Hive 2.0 introduces LLAP (Live Long and Process) functionality. LLAP is a part of the Stinger.next initiative to address sub-second response times for interactive analytic queries.

The proposal for this feature is here.
https://issues.apache.org/jira/secure/attachment/12665704/LLAPdesigndocument.pdf

Interactive query response times are important when business intelligence tools directly query the Hive metastore.

When you execute a query in database engines like SQL Server or Oracle, the first time it can be expensive to run. Once the cache is warmed up, speed can increase dramatically. This problem rears its head frequently with poor or non-reusable query execution plans that require the engine to go to disk and scan tables for every query rather than efficiently reusing plans and data caches.
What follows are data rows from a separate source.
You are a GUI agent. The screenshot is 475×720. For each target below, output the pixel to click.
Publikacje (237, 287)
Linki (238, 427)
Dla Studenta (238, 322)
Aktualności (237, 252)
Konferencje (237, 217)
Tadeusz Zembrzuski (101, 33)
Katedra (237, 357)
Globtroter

System configurations, indexing strategies and statistics all contribute to the performance puzzle.

When you run a Hive distributed query using the Tez engine, it may spin up containers in YARN to process data in the cluster. This process is relatively expensive to start up, and even though there is an option for Tez container re-use it isn't really caching fragments of the results or query access patterns for use across multiple sessions like SQL Server and other relational database engines provide.

There are many actions happening in the background, and it really doesn't make sense to do most of these actions for every interactive query. JIT Optimization isn't really effective unless the Java process sticks around for awhile.

LLAP introduces optional daemons (long-running processes) on worker nodes to facilitate improvements to I/O, caching, and query fragment execution. To reduce the complexity of installing the daemons on nodes, Slider can be used to distribute LLAP in the cluster as a long-running YARN application.

LLAP offers parallel execution of query fragments from different queries and sessions.

Metadata is cached in-memory on-heap, data is cached in column-chunks and persisted off heap, with YARN being responsible for management and allocation of resources.